GERALDINE SWAYNE:  It’s brilliant. I remember when Freeze happened and the YBAs came along. I began thinking that figurative painting was dead in the water. But it is delightful to go in the gallery now and see that the audience for figurative has grown. Of course, there were exceptions like Chantel Joffe but it feels brilliant that there is a newly receptive audience for what I paint. It feels like  I have a voice again.

DARREN COFFIELD:  You have become part of the East London art world diaspora which has scattered around the Kent coastline. How do you feel about that?

GERALDINE SWAYNE:  It is really sad. I feel sad for the younger generation that there isn’t the time and space available for them to make stuff. You need places you can go that nobody necessarily knows about and where nobody’s watching, but you’re with each other in a community and you can do your own thing. That appears to have completely gone now in London. I remember exploring, making art and forging friendships in these cultural creeks in London’s East End. But as soon as something became known or recognised it would be eaten up and co-opted. I know many artists really struggling in their 50s.  Yeah, there were a lot of pragmatic reasons why I had to leave London.
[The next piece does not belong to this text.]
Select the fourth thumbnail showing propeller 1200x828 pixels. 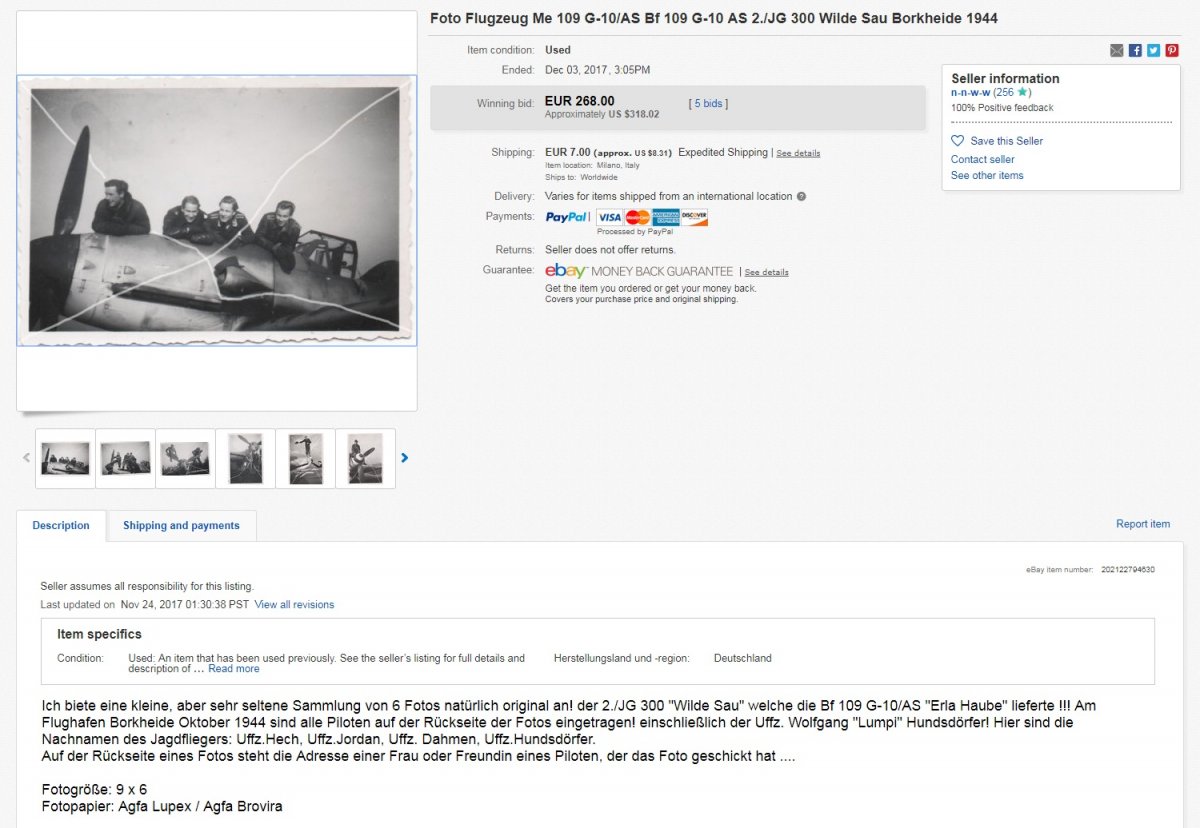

DARREN COFFIELD: As we are marking a retrospective of your work. I would like you to imagine that you have access to a time machine. What piece of advice would you like to go back and say to your younger self?

GERALDINE SWAYNE:  In terms of the work, trust the subconscious side of your brain. I have been extremely lucky but I have also trusted that part of the brain which isn’t thinking critically or rationally and this has served me well in my work. In terms of being a happier person? Say what you want and don’t try to be what you think other people want you to be.

Geraldine Swayne – Fine Art Society London until 19 April 2017.